Problem Solver started making calls to get her answers. We learned from San Antonio Water System’s Anne Hayden that it was a sewer project and why it kept getting delayed.

“The initial contractor that we hired was running several months late," Hayden said. "We found difficulties in the work that he had done. And, we gave him an opportunity to fix those problems that wasn't done to our satisfaction, so we terminated the contract.”

And, then there was another delay.

“So, then the state requires us to rebid anytime we do a new contract," Hayden said. "So, we rebid, selected a new contractor []. The bidding process took four to five months.”

When Fox San Antonio’s cameras went out the next morning after talking with SAWS, the construction crews were already back at work.

"I want to acknowledge it's really frustrating to have barricades up and not be able to follow your usual route to work, school or wherever you need to go," Hayden said.

Perhaps most importantly,she pointed us to a tool that can help countless drivers across San Antonio. She showed us this website, which takes you to a map of all 43 sewer projects across the city and 11 that are on the way. There you just have to enter your location. We typed in Michelle's area near Zarzamora and Laredo that takes users to projects happening in that area. You can then click on the project to find out specifics like how long the project will last and what it will involve.

In addition arranging community meetings and sending out postcards to residents in affected areas, when the construction finishes, Hayden said SAWS will address pot holes and trench collapses explaining,

“That's a big focus on what we're doing is going back in making sure that they're filled and that the street will be safe again for people to drive through," Hayden said.

When all was said and done, we received this response from Michelle.

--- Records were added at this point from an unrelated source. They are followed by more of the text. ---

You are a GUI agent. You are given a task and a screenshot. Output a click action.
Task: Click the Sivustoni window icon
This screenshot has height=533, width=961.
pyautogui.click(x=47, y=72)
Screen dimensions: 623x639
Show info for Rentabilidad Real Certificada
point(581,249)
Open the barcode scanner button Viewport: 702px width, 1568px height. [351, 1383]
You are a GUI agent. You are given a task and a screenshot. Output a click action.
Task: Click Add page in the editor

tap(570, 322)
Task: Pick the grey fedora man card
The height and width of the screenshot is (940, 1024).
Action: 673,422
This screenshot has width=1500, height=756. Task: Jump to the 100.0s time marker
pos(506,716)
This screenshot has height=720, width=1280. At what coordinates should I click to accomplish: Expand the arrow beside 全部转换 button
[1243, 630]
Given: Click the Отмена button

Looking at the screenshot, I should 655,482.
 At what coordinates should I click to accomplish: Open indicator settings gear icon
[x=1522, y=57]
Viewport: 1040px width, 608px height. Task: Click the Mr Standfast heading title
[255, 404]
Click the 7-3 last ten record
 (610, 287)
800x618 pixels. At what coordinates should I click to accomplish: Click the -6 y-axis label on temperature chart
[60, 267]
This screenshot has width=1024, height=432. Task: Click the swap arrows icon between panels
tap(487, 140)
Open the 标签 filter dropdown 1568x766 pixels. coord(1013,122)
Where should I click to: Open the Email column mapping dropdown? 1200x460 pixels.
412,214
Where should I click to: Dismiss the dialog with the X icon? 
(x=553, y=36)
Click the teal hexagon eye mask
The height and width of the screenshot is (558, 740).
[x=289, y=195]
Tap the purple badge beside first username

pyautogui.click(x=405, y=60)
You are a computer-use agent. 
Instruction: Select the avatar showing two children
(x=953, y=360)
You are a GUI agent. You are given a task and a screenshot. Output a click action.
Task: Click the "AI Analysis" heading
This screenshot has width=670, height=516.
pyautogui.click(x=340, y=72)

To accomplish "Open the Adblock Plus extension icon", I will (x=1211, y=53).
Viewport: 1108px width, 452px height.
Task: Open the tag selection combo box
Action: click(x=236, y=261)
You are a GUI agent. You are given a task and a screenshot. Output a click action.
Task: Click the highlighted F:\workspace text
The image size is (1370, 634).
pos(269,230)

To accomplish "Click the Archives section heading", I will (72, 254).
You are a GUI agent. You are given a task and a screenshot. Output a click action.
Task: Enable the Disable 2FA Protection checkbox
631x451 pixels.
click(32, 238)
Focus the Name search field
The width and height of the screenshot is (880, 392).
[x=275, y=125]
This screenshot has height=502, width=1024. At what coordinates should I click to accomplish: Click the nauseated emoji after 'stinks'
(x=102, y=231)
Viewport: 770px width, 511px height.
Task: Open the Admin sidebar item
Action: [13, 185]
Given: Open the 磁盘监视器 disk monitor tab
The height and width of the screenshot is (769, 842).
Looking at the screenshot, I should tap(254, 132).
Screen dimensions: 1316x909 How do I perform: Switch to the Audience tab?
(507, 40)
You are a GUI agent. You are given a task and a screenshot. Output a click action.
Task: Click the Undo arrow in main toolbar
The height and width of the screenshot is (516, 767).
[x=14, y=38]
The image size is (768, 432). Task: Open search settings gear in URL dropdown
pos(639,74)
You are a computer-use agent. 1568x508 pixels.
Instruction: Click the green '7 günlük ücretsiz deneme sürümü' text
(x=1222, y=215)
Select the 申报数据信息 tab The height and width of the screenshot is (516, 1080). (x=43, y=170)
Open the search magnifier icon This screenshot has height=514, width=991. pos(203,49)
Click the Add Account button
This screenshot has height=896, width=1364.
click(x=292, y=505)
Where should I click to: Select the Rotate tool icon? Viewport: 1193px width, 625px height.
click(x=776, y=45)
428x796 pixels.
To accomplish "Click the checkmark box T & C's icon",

"Thank you so much for helping everyone in the community," she said.

Hayden also encouraged residents across San Antonio to be aware that construction can often be spearheaded by various utilities and outlets like the state, Bexar County, CPS Energy, etc. and not always by SAWS.

And for SAWS projects that aren’t sewer related, she said the organization is working on more tech friendly tools to help San Antonio residents stay informed on what’s happening in their neighborhood.

f you find yourself in a neighborhood with a SAWS sewer project, Hayden also encouraged viewers to look for signs at the project that often update some project information and showcase a phone number to call for information.